Distinguish between the parasympathetic and sympathetic subsystems of the autonomic nervous system

Key Takeaways

Key Points

  • The enteric nervous system is sometimes considered part of the autonomic nervous system, and sometimes considered an independent system.
  • Sympathetic and parasympathetic divisions have complementary roles: the sympathetic division functions in actions requiring quick responses (fight or flight) and the parasympathetic division regulates actions that do not require rapid responsiveness (rest and digest).
  • The SNS and PSNS can be seen as constantly modulating vital functions, in usually antagonistic fashion, to achieve homeostasis. This includes both cardiovascular and respiratory functions.

Key Terms

  • autonomic: Acting or occurring involuntarily, without conscious control.
  • fight or flight: This theory states that animals react to threats with a general discharge of the sympathetic nervous system, priming the animal for fighting or fleeing.
  • vasoconstriction: The constriction (narrowing) of a blood vessel.

Examples

Example functions of the SNS include diverting blood flow away from the gastrointestinal (GI) tract and increasing heart rate. Example functions of the PSNS include dilating the blood vessels that lead to the GI tract and stimulating salivary gland secretion.

The autonomic nervous system (ANS) is classically divided into two subsystems: the parasympathetic nervous system (PSNS) and sympathetic nervous system (SNS). The enteric nervous system is sometimes considered part of the autonomic nervous system, and sometimes considered an independent system.

This is a diagram of the CNS and the subdivisions of the autonomic nervous system. In the autonomic nervous system, preganglionic neurons connect the CNS to the ganglion.

The subdivisions of the autonomic nervous system: In the autonomic nervous system, preganglionic neurons connect the CNS to the ganglion.

Sympathetic and parasympathetic divisions typically function in opposition to each other. This opposition is often viewed as complementary in nature rather than antagonistic. For an analogy, one may think of the sympathetic division as the accelerator and the parasympathetic division as the brake.

The sympathetic division typically functions in actions requiring quick responses. The parasympathetic division functions with actions that do not require immediate reaction. Many think of sympathetic as fight or flight and parasympathetic as rest and digest or feed and breed.

However, many instances of sympathetic and parasympathetic activity cannot be ascribed to fight or rest situations. For example, standing up from a reclining or sitting position would entail an unsustainable drop in blood pressure if not for a compensatory increase in the arterial sympathetic tonus.

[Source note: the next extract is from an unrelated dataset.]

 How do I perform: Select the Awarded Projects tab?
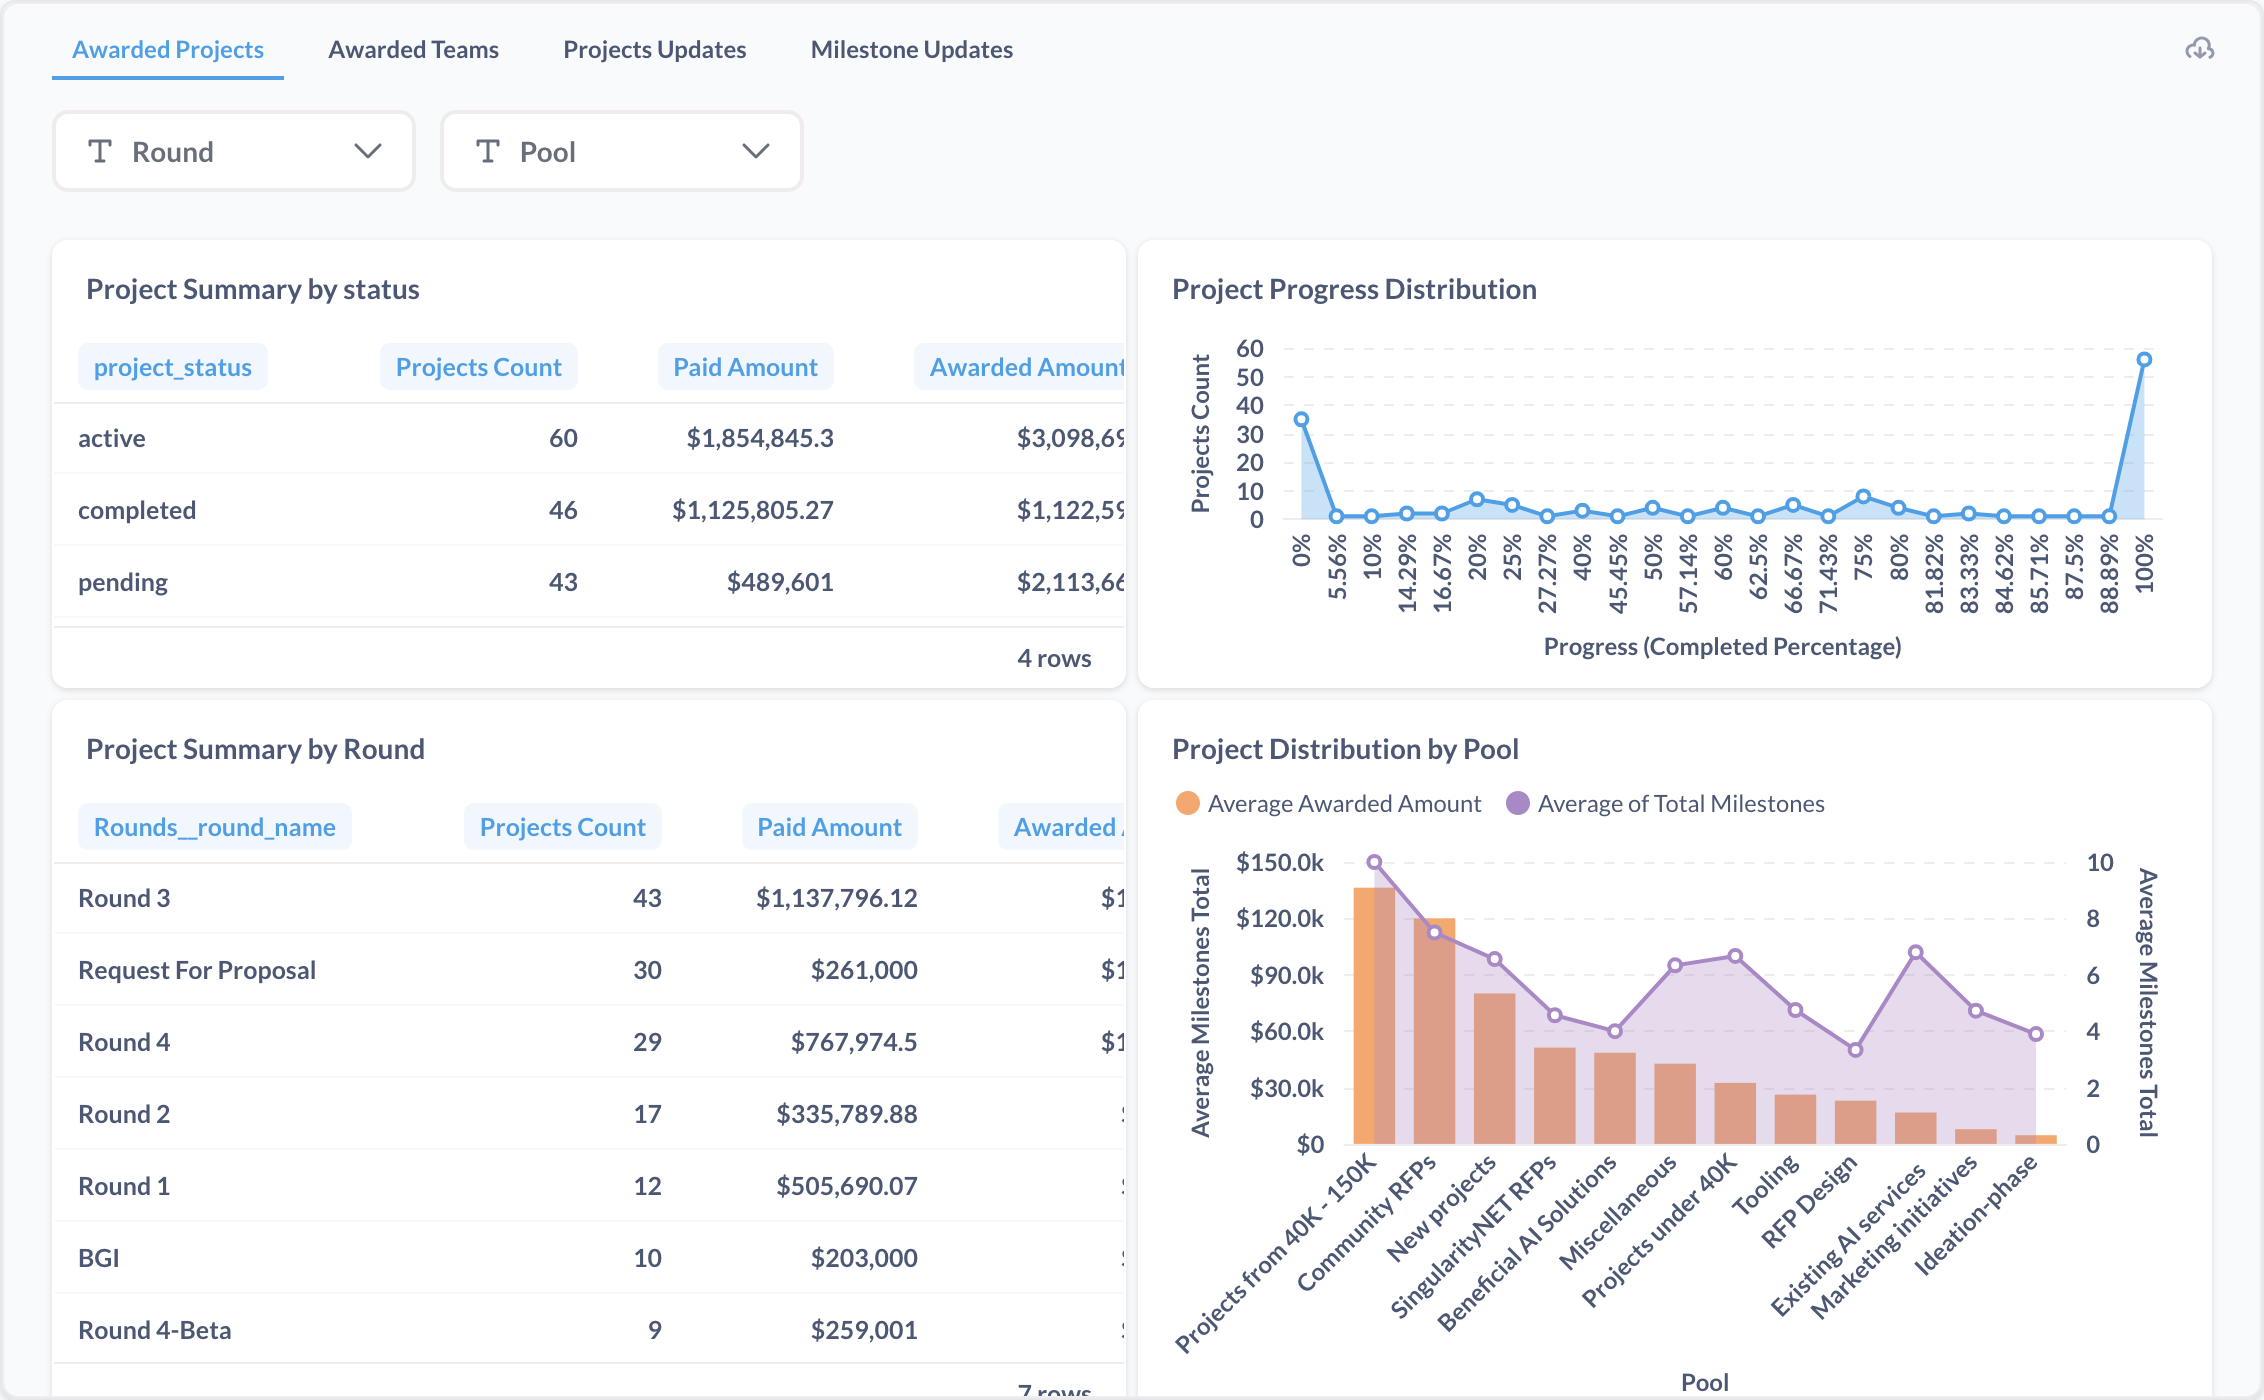(x=168, y=50)
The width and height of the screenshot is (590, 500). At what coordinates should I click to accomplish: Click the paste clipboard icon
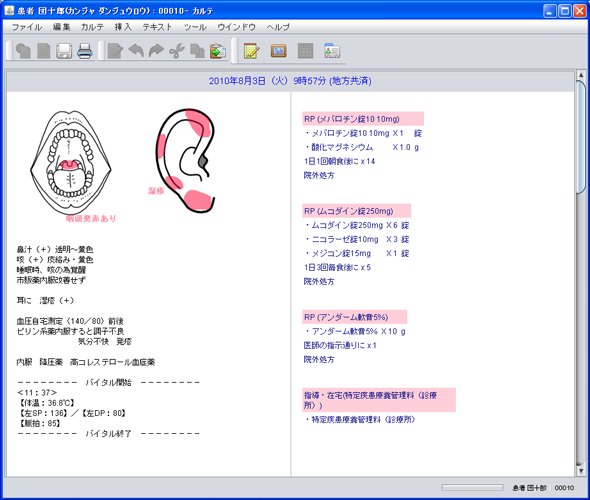click(218, 51)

Another example is the constant, second-to-second modulation of heart rate by sympathetic and parasympathetic influences as a function of the respiratory cycles. More generally, these two systems should be seen as permanently modulating vital functions, in usually antagonistic fashion, to achieve homeostasis.

Some functions of the SNS include diverting blood flow away from the gastrointestinal (GI) tract and skin via vasoconstriction, enhancing blood flow to skeletal muscles and the lungs, dilating the bronchioles of the lung to allow for greater oxygen exchange, and increasing heart rate.

The PSNS typically functions in contrast to the SNS by dilating the blood vessels leading to the GI tract, causing constriction of the pupil and contraction of the ciliary muscle to the lens to enable closer vision, and stimulating salivary gland secretion, in keeping with the rest and digest functions.